Hacked WaPo pushed readers to Syrian Electronic Army site

The Washington Post website was hacked and some readers were redirected to the website of the Syrian Electronic Army (SEA), the newspaper said on Thursday.

On its Switch technology and policy commentary site, WaPo said the hack took place due to a vulnerability in the third-party Outbrain content recommendation service that the newspaper uses.

WaPo's engineers confirmed that Outbrain was the source of the vulnerability, which also compromised the Time and CNN websites.

Outbrain also confirmed on Twitter that it had been compromised.

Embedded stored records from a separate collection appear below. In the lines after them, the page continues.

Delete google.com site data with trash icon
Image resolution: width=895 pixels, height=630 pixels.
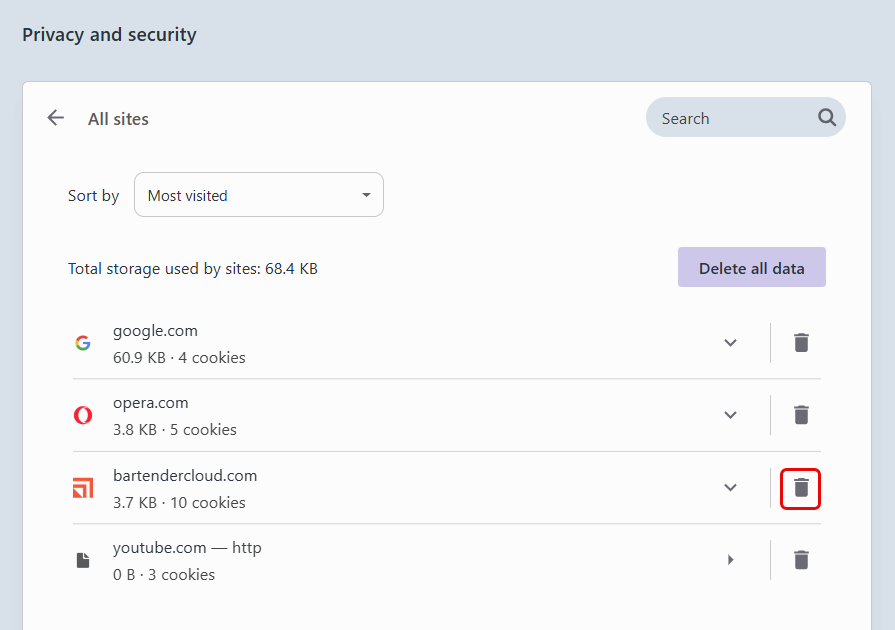(801, 343)
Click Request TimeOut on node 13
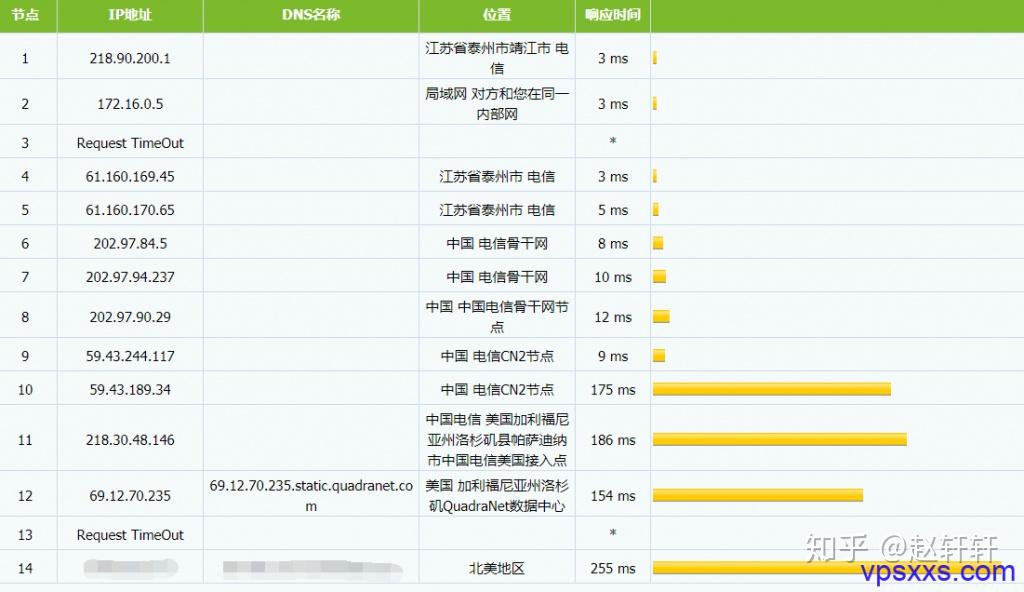 pos(130,534)
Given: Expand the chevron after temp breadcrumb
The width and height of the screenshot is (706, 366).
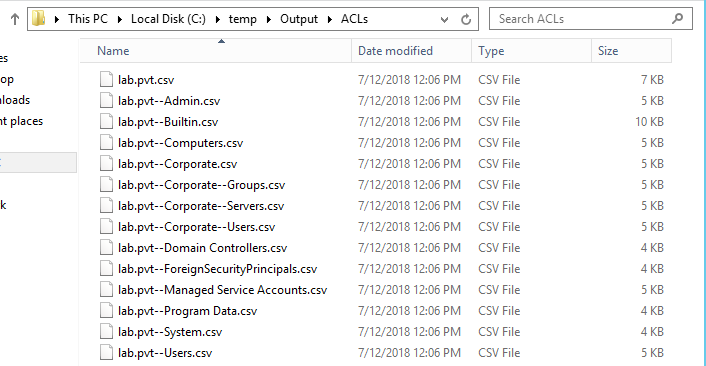Looking at the screenshot, I should [x=269, y=19].
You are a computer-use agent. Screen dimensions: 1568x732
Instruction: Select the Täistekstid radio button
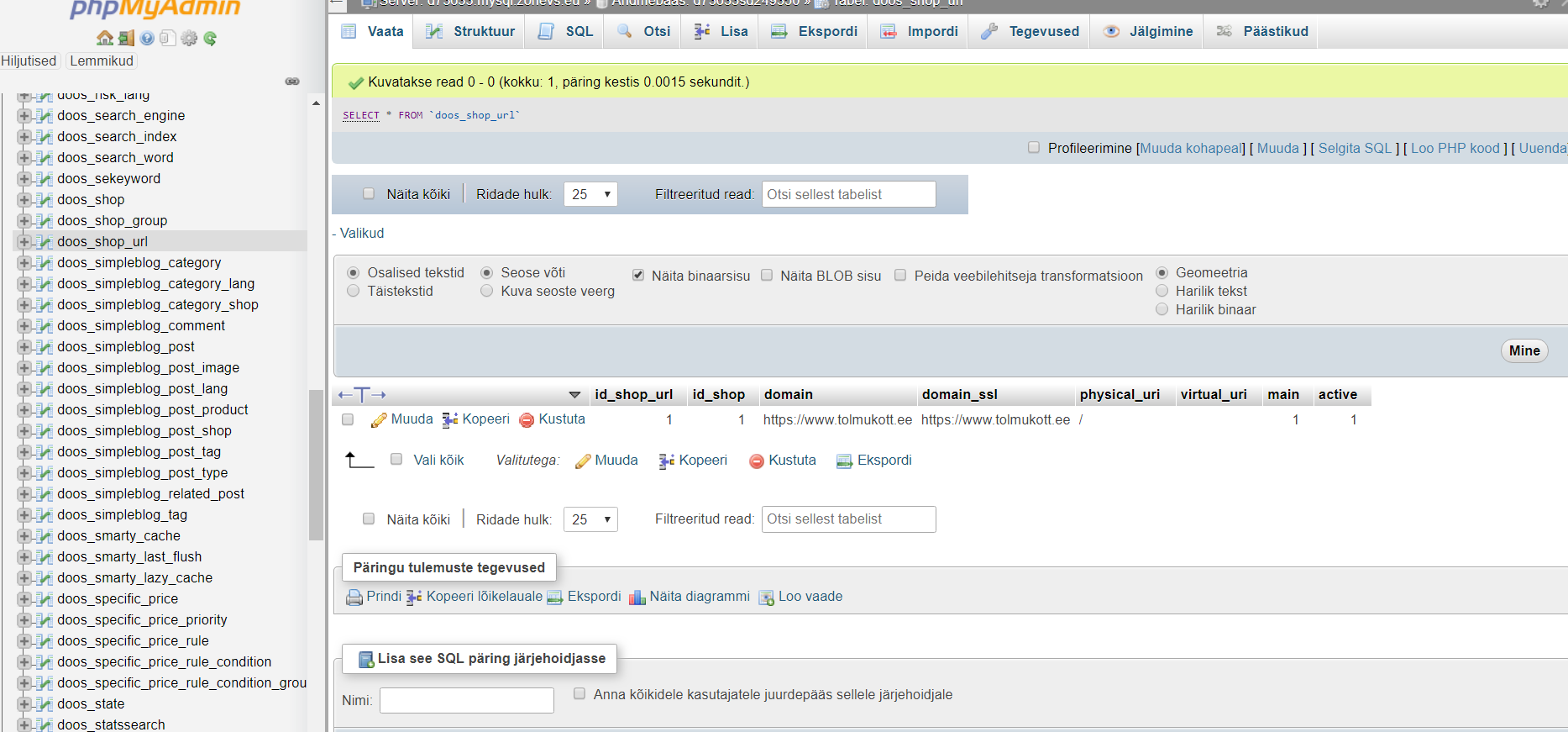354,291
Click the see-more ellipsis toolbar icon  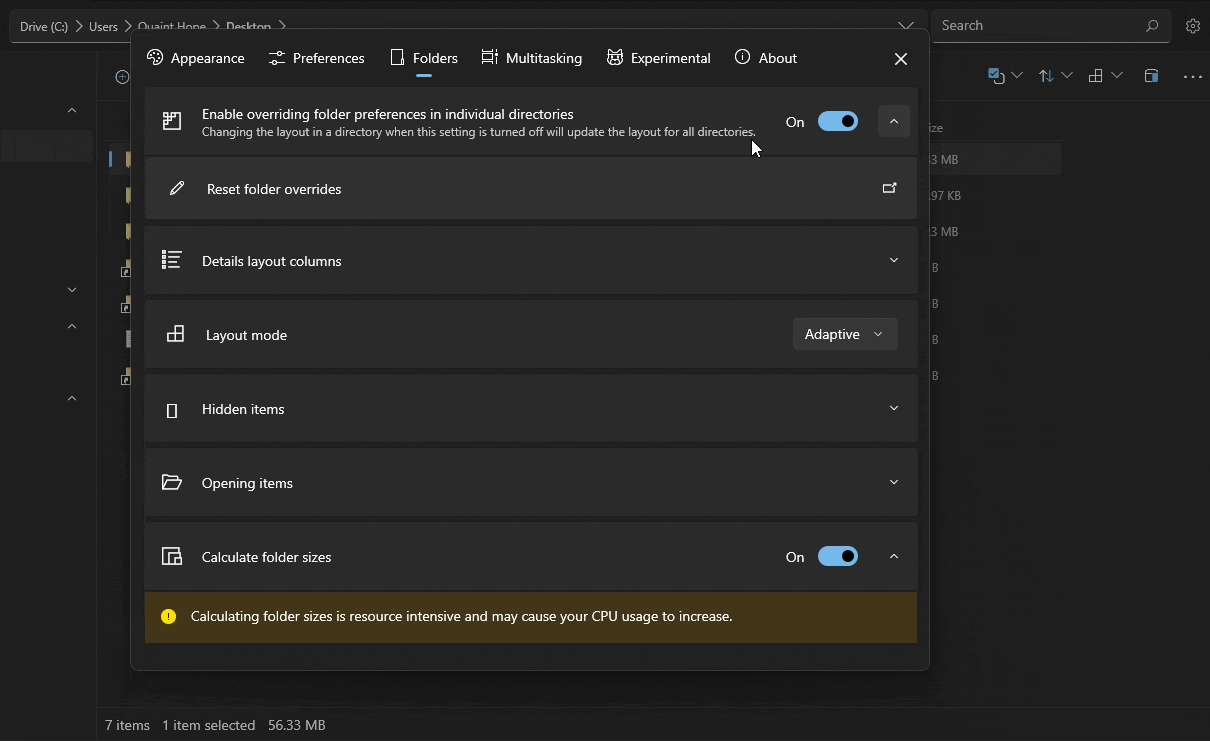click(x=1193, y=75)
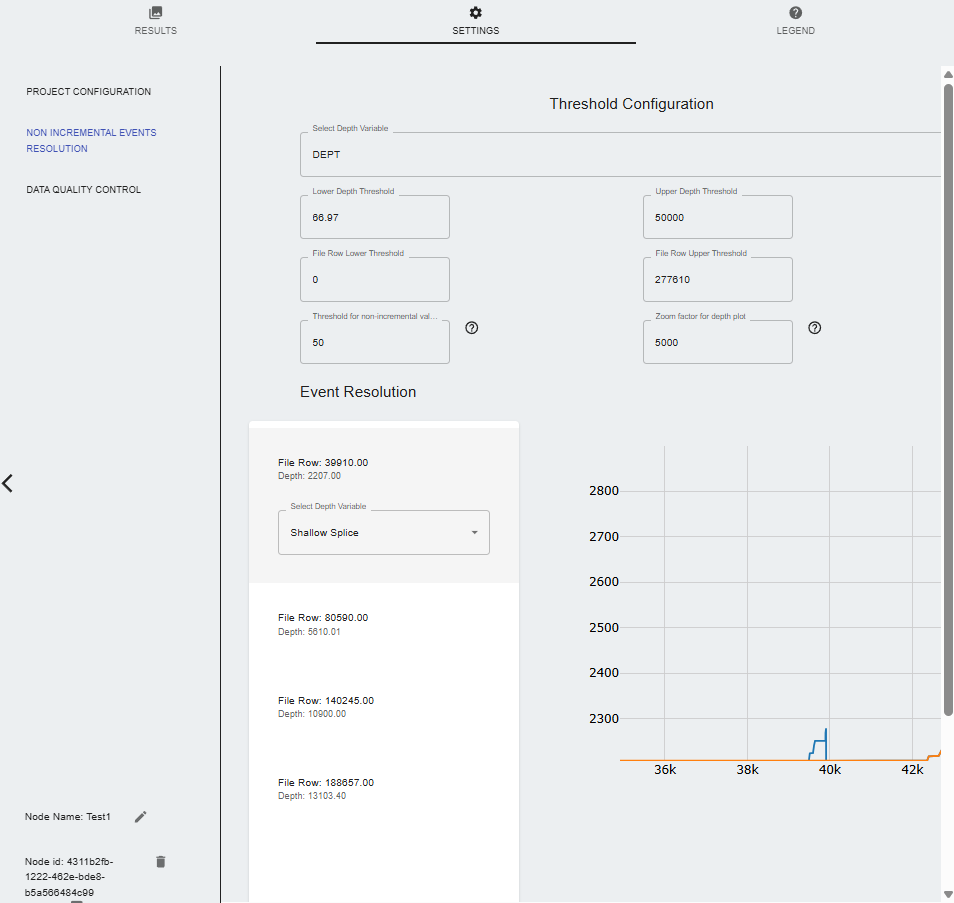954x903 pixels.
Task: Select event at File Row 140245.00
Action: (383, 707)
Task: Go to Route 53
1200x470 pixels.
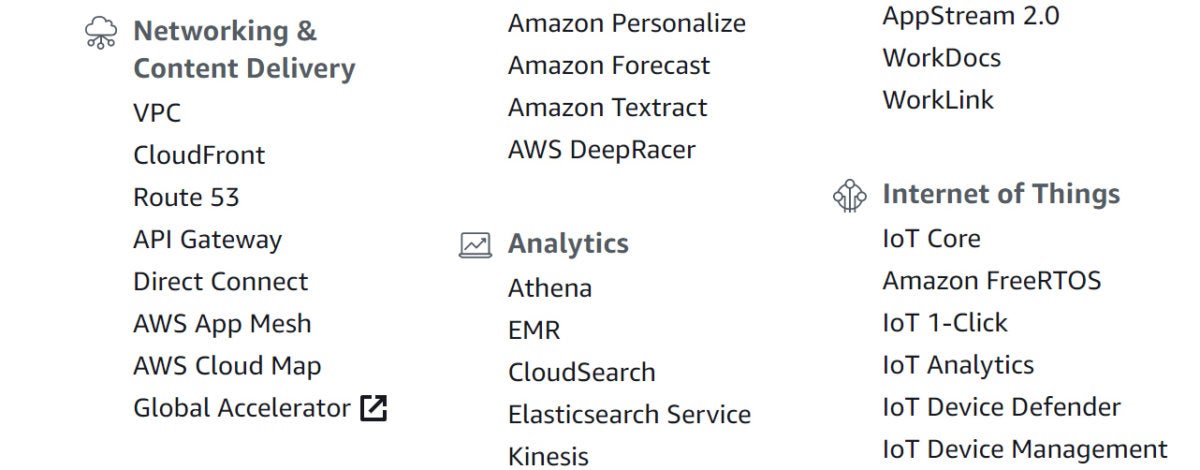Action: click(x=186, y=198)
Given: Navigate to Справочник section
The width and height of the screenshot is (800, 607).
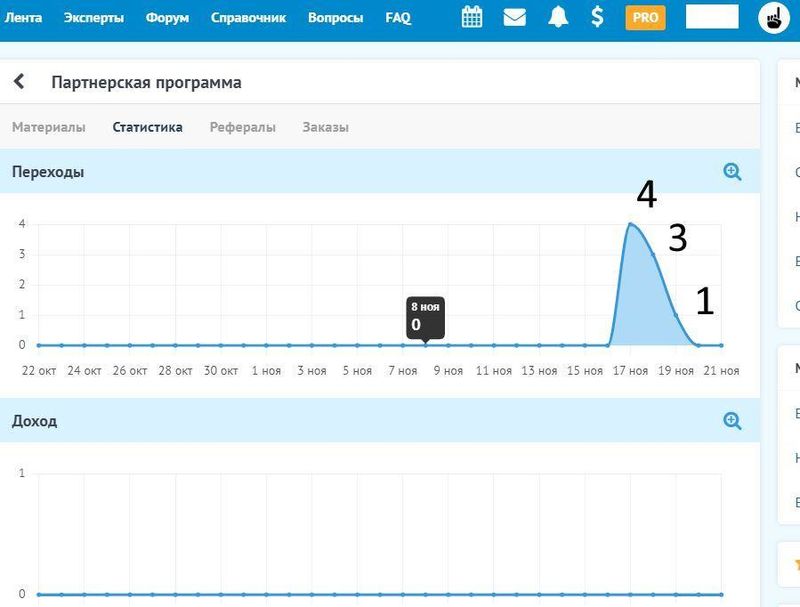Looking at the screenshot, I should tap(248, 17).
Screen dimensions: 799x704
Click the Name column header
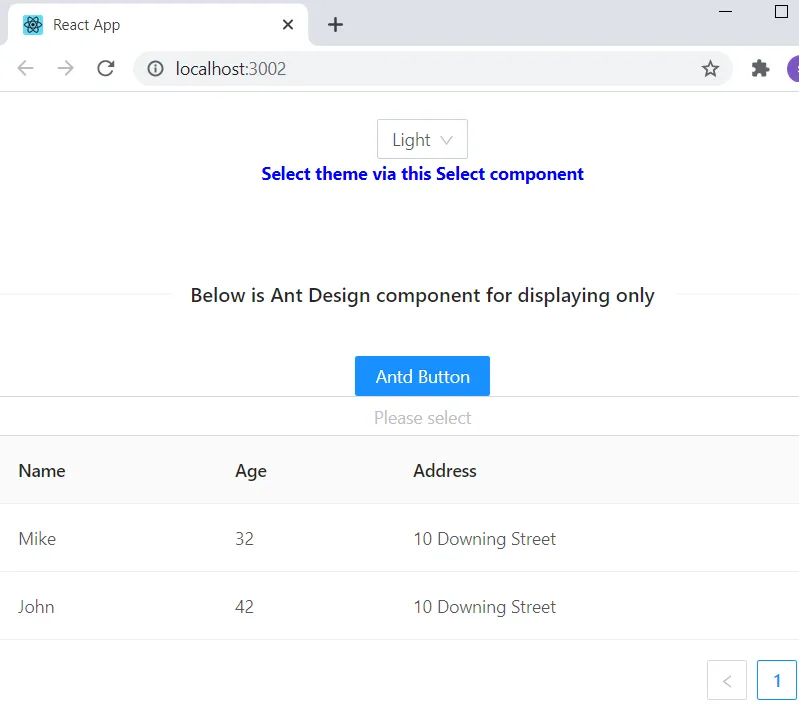[x=42, y=471]
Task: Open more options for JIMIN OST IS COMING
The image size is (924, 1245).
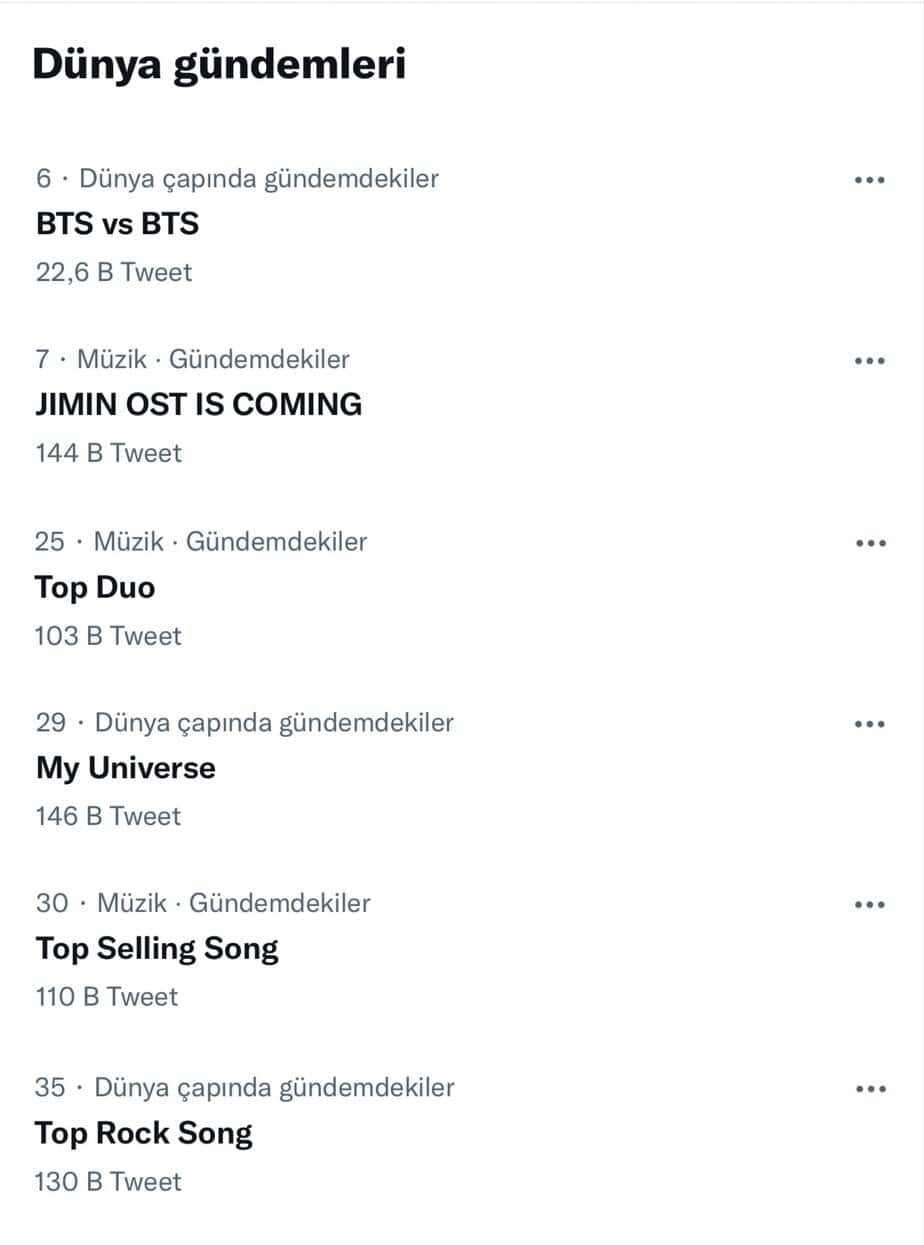Action: pos(869,360)
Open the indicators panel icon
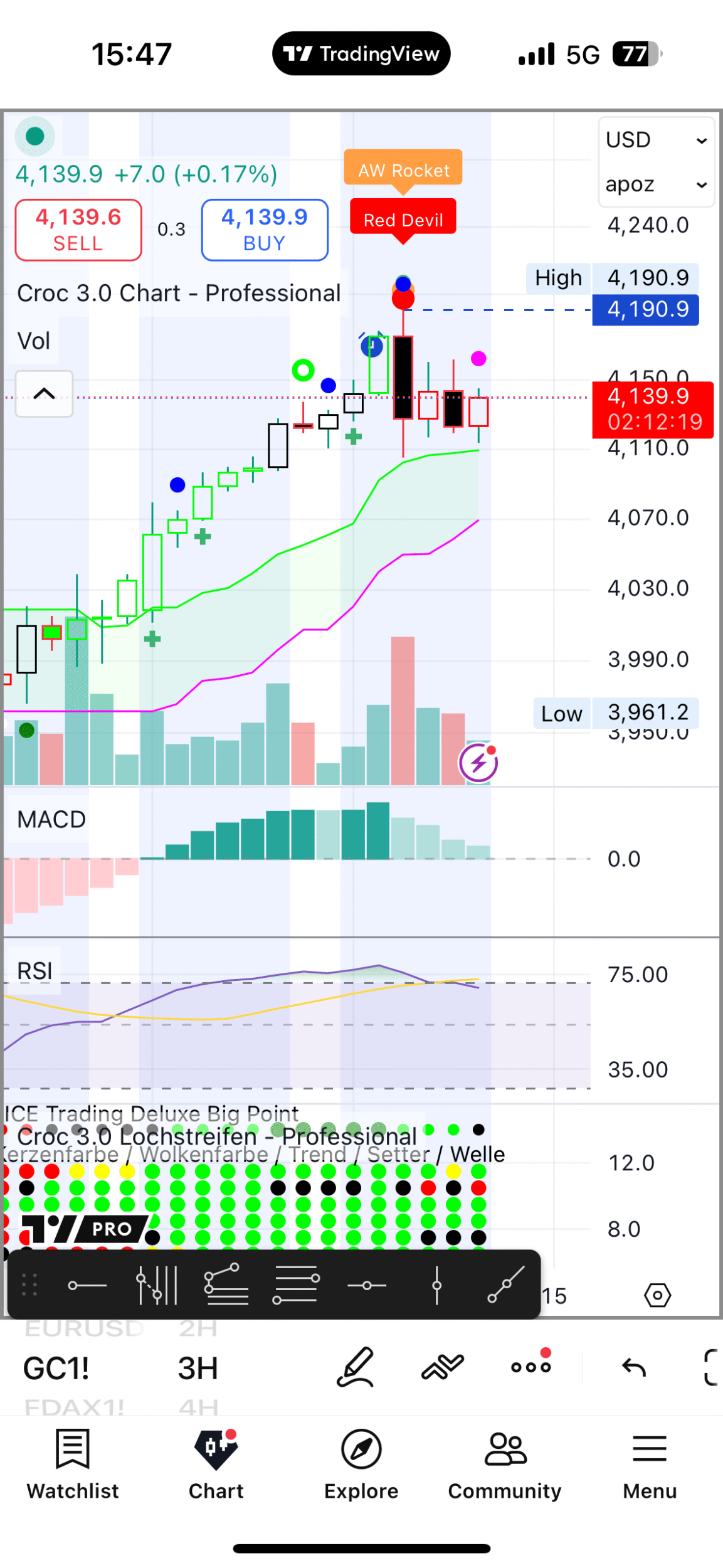723x1568 pixels. click(443, 1367)
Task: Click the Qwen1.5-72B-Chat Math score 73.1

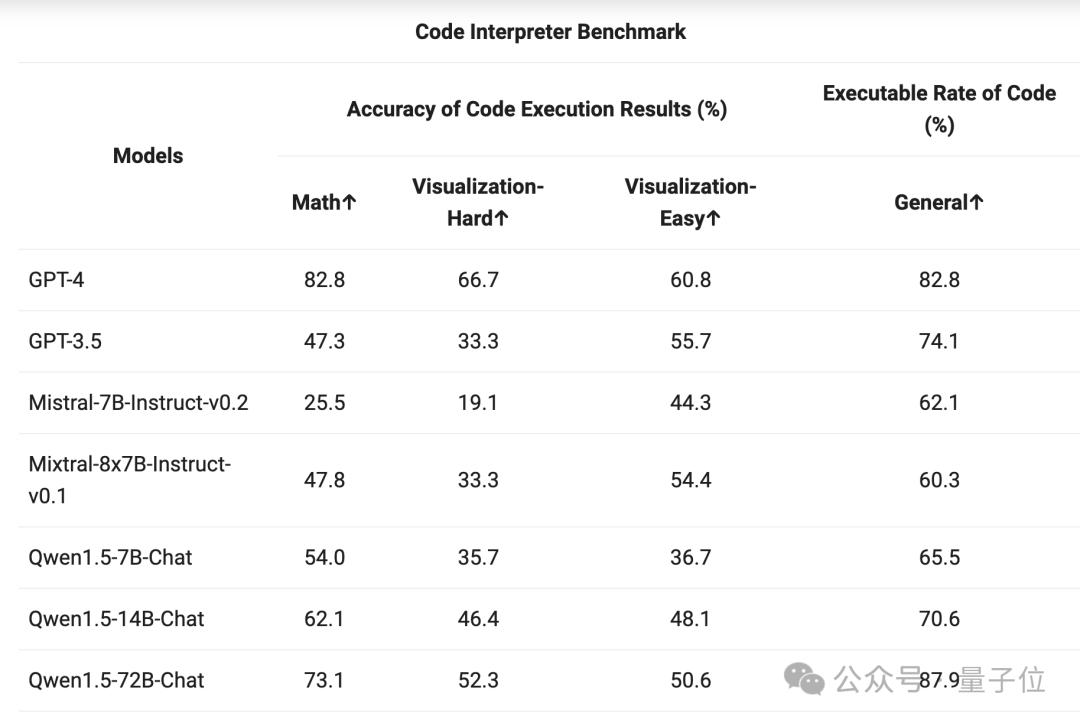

Due to an attack, our recommendations are down. Our team is working to get our system secure & up shortly. Apologize for any inconvenience.

— Outbrain (@Outbrain) August 15, 2013

On its blog, Outbrain said it had secured its network and restored systems to their prior states before the attack.

The company said SEA's attack was done through phishing emails sent to all of its employees. purporting to be from Outbrain's chief executive.

A link taking employees to a page asking them to input their company credentials to see the information opened up the company's email system to SEA, and allowed the hackers to discover other authentication details to further compromise Outbrain's systems.

The hackers, who support Syria's president Bashir al-Assad, also claimed via Twitter to have compromised the New York Times this morning.

SEA has been linked to several high profile attacks including taking control of the Associated Press' official Twitter feed and sending out a bogus message about two explosions at the White House.

It is is also believed to be behind the attacks on Twitter accounts and websites of The Financial Times, BBC, Guardian and Reuters News.

The Washington Post parent company last week agreed to sell its flagship newspaper division to Amazon founder Jeff Bezos for US$250 million.